EVPS DEVELOPMENT PROCESS

One of the objectives of the research is to streamline the EVPS development process so that the amount of time and effort required to create interactive virtual prototypes of healthcare facilities can be reduced. The steps for developing information exchange workflows to develop the EVPS are as follows:

- Identify modeling and interaction tools

- Identify and list file format that can be exchanged between the applications - Test exchange of model information using different file formats

4.4.1 Design Information Workflows

The system and process design phase helps identify the ideal modeling and software implementation tools based on the goals and objectives established for developing the EVPS. While some projects may need to be modeled from scratch, others may already have existing highly detailed models used from the project team. Once the modeling application is chosen, it is important to identify the file formats (see Figure 4-11) that can be exchanged between the chosen software applications

The intent of testing various workflows is to transfer as much model content as possible into the Unity game engine to ensure that limited amount of modeling is needed within it. Experiments with transferring model data using different file formats tested the amount of data that comes through various applications and noted any issues or missing information. The tests Figure 4-11. Interoperable file formats to transfer geometry content between tools.

identify the most efficient workflow and record this design information exchange process from 3D modeling software to interactive tools.

Various workflows were tested to best utilize 3D content from different BIM authoring tools for use in the Unity game engine. The advantage of using existing BIM authoring tools, such as Revit Architecture was that it allowed the use of existing building information models for the development of the interactive virtual prototypes. For this purpose, workflows to transfer model content from building information modeling tools such as Autodesk Revit along with other visualization and 3D modeling tools such as Autodesk 3D Studio Max, and Google SketchUp. Another benefit of directly exporting models into Unity was that design changes made to the model in native authoring tool (such as Autodesk Revit) could simply be exported again with changes that would be automatically updated in Unity.

4.4.2 Information exchange challenges

During workflow development, certain interoperability issues were encountered while importing models from Revit into Unity which were primarily related to textures, lighting, and overall organization of the model hierarchy. Interoperability is the ability of several systems, identical or completely different, to communicate without any ambiguity and to operate together. Maldovan et al. (2006) and Dunston et al. (2010) note that the lack of interoperability inhibits development of virtual mock-ups. Data are lost when models are transferred between applications and when models are sent to immersive virtual environments. Furthermore, depending on the type of display output, most applications do not support 3D stereoscopic visualization of models in real-time.
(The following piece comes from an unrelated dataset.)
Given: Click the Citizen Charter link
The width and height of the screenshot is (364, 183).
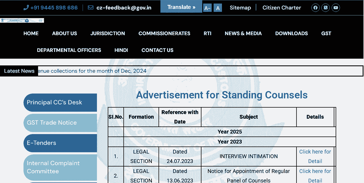Looking at the screenshot, I should pos(282,8).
While 3D meshes of the lighting fixtures did transfer successfully into Unity, the lighting characteristics did not. Lighting for the spaces can be added within the Unity engine. Typically, a

large amount of time is required in making the lighting as realistic as possible; hence successfully carrying through these characteristics can translate into potential time savings for the project team. One possible solution to this lighting issue could be incorporating the use of baked textures within the lighting workflow. By importing a facility model into 3D Studio Max and using render to texture for the objects, baked textures depicting the lighting effect can be transferred to the Unity model. However, this may also raise the issue of redoing this entire process whenever revisions are made to the design of the model in Revit before being transferred again to Unity.

4.4.3 Real-time rendering challenges

Building or facility models typically contain walls, ceilings and floors that partition space into rooms. The geometric content of these models comprises of 3D meshes, textures, and lighting attributes. Larger models have larger polygon count that requires more resources for rendering and can affect performance of the real-time simulation.

According to Funkhouser et al. (1996), visual realism with short response times as well fast and uniform rate is desirable in virtual simulation prototypes of facility models. The level of detail needed is quite high to purvey the sense of presence and realism comparable to the true constructed space (Nikolic 2007) ; Zikic, 2007). Sense of realism is low when response to user input is slow. Latency between user input and display response is the product of many system components – input devices, computation of world physic, graphical rendering routines and formats.

The higher the frame-rate (number of images displayed per second), the smoother (lagging is greatly reduced) the real-time images are presented. This allows users to experience the virtual prototypes of facilities to a greater level of immersion and interaction (Shiratuddin

2007). Occlusion culling for models where large portions of the models can be hidden or occluded by polygons in front of the user’s viewpoints can be used to improve frame rate.

4.4.4 Optimal information exchange workflow

It was found that the most efficient workflow for embedding interactivity in virtual prototypes was by importing files into Unity game engine as an FBX file format (see Figure 4- 12). One of the benefits of using a FBX file format was that when files were transferred within the Autodesk suite, it retained information pertaining to 3D meshes, texture and camera locations. However, when a FBX file format was exported into Unity, it lost any type of textural

information associated with the model and the materials and textures had to be reapplied. Since the Unity engine had an extensive in-built library of textures and material, basic realistic textures can be applied within Unity with relative ease although it requires additional effort. Other workflows, particularly through other visualization applications, may not encounter this texture issue, although it has not been uncommon to have similar issues when moving from CAD / BIM authoring applications to interactive game engines.